(Nathan Rabin is currently off cavorting with celebrities—okay, indie celebrities—in the relatively temperate environs of Park City, Utah. He’ll return to his regularly scheduled Office/30 Rock blog duties next week.)
The last episode of The Office ended on a cliffhanger of sorts: Showing her newfound confidence (and bossiness) as head of the party planning committee, Phyllis thwarted Angela’s attempt to call her bluff by revealing to the entire office that Angela and Dwight had been sleeping together behind Andy’s back. And in classic Office fashion—and by “classic,” I mean the most humiliating and awkward way possible—everybody was in the big secret except for Andy himself. That, of course, made him look like an even bigger schmuck for being cuckolded by his wife-to-be.
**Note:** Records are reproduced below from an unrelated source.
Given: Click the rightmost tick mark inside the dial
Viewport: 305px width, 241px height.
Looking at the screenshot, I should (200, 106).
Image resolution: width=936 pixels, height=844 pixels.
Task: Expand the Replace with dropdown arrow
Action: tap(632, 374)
Tonight’s half-hour had to pull off a complicated piece of sitcom jujitsu: How do you drop this bombshell on three major characters and still have all of them at their desks next week? Specifically, how can Dwight and Andy keep working together while one of them gets the girl and “the loser” gets Meredith? (Kudos to the writers, incidentally, for giving Meredith more time this season and getting into the depths of her pathetic spinster barfly lifestyle. “I’ve had two men fight over me before,” she says. “Usually it’s over who gets to hold the camcorder”) The solution was to go with Option C: Leave both of them feeling so betrayed by Angela that neither want anything to do with her. Besides, as an accountant, she does a whorish job filling out forms.
The A-story in “Duel” was a nice mix of the wacky and the melancholy, though it’s perhaps a little long on the former and a little short on the latter. In The Office’s comic universe, it makes sense that the schoolboy immaturity of Dwight and Andy—who have always had more in common they not—would lead to them arranging a fight in the parking lot. Some of the gags were expected, like Dwight trying to access the massive weapons stockpile he has tucked away in the office, but others were pretty inspired. I particularly liked Andy’s triumphant gambit with the note and the car, which led Oscar to deliver the line of the night: “The Prius is silent if he keeps it under 5 miles per hour. He deserves the win.” (A fine Oscar episode overall, actually. His exchange with Dwight over Dwight and Angela screwing in the office was a gem. “Where?,” asks Oscar in blind panic. Dwight: “Seems like you already know where.”)
In order for all this to happen, it makes sense send Michael out of town, because it’s in his nature to insert himself in the middle of the Dwight-Andy-Angela situation and it would have been distracting. Instead, he gets to pull the pin on the grenade and drive off into a funny-but-forgettable B-plot in Manhattan, home of the authentic New York pizza slice (Sbarro). Expecting a business-as-usual dressing-down for his incompetence, he instead discovers the world has gone topsy-turvy and David Wallace wants to know why Dunder-Mifflin-Scranton is so profitable while the other branches are floundering in the down economy. His answers: An “improvisational” sentence that goes nowhere, ordering pasta for lunch, and ingratiating himself to employees like Kevin by commenting on their new suit jacket (“I feel the need. The need for tweed!”). I don’t imagine there will be much follow-through on the lessons Wallace took away from Michael’s visit, but it was a pleasant-enough distraction.
In the end, the Dwight-Andy-Angela kerfuffle has reshuffled the deck in potentially interesting ways. Will Andy and Dwight continue their plotting or will their mutual betrayal lead to an unlikely alliance? So used to being the domineering prude, Angela finds herself in an unusually bad spot: Tagged as the office harlot, lorded over by former doormat Phyllis, absorbing abuse from the dim-witted likes of Kevin and Kelly. It isn’t easy to end long-standing relationships and find a fresh dynamic on a show, especially a sitcom. Tip of the hat to the writers for pulling it off.
• The bookend bits both fell pretty flat, especially the opening, which was Michael at his most cartoonishly stupid.
• Jim on Andy’s ignorance: “Eventually he’ll figure it out, when their kids have giant heads and beet-stained teeth.”
• The revelation that Angela had, in fact, yielded to Andy a couple of times was a good one. Unexpected yet plausible. And considering how Angela considers the missionary position a little risqué, I imagine any sexual encounter with Andy would fall somewhere short of actual sex.
• Dwight: “Do you love me?” Angela: “I already admitted that I do. Why are you making me repeat it?”
• Meredith: “I knew something bad was going to happen.” Oscar: “You said that yesterday.” Meredith: “Yeah, my neighbor got murdered.”
• “I will respect the results of the duel.” Of course you will, Angela.
• In honor of Dwight’s break with Angela, I present you a photo of all the Dwight bobbleheads you can handle. (Okay, there were no images for this episode available.)